Zecche e pulci: i parassiti più comuni
Zecche e pulci sono tra i principali insetti (più correttamente parassiti) che colpiscono cani e gatti. Si attaccano alla pelle e si nutrono di sangue, causando prurito intenso, irritazioni e, nei casi più gravi, trasmissione di malattie.
Le zecche possono veicolare infezioni anche serie, mentre le pulci possono provocare dermatiti allergiche e anemia nei cuccioli o negli animali più fragili.
Zanzare e rischio di filariosi
Le zanzare sono spesso sottovalutate, ma possono trasmettere la filariosi, una malattia parassitaria che colpisce soprattutto i cani e può interessare cuore e polmoni.
Il rischio aumenta nelle ore serali e nelle zone umide, dove la presenza di zanzare è più elevata. Anche i gatti, seppur meno frequentemente, possono essere colpiti.
Vespe, api e calabroni
Punture di vespe, api e calabroni possono essere molto dolorose per gli animali domestici. I cani, in particolare, sono curiosi e possono cercare di afferrare questi insetti, aumentando il rischio di punture in bocca o sul muso.
In alcuni casi può verificarsi una reazione allergica grave, con gonfiore e difficoltà respiratorie, che richiede un intervento veterinario immediato.
Formiche e insetti urticanti
Alcune specie di formiche o insetti urticanti possono causare irritazioni cutanee se entrano in contatto con zampe o mucose. In genere non sono pericolosi, ma possono creare fastidio e stress negli animali più sensibili.
Ragni e altri artropodi
La maggior parte dei ragni presenti in Italia non è pericolosa per cani e gatti, ma alcune specie possono causare reazioni locali dolorose.

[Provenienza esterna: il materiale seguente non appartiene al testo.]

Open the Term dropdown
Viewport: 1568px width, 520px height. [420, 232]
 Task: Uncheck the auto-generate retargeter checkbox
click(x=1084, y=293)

Il rischio maggiore non è tanto la tossicità quanto la possibile infezione della zona del morso.
È importante osservare il comportamento dell’animale dopo un possibile contatto con insetti. Zoppia improvvisa, gonfiore, leccamento insistente, difficoltà respiratorie o abbattimento possono indicare una reazione significativa.
In questi casi è sempre consigliabile contattare il veterinario. La prevenzione è la strategia più efficace. Trattamenti antiparassitari regolari, controllo del pelo dopo le passeggiate e attenzione agli ambienti esterni riducono drasticamente i rischi.
Anche mantenere puliti giardini e spazi domestici contribuisce a limitare la presenza di insetti pericolosi. Gli insetti fanno parte dell’ambiente naturale, ma alcuni possono rappresentare un rischio concreto per la salute degli animali domestici. La chiave non è eliminarli completamente, ma gestire il contatto attraverso prevenzione, osservazione e intervento tempestivo quando necessario.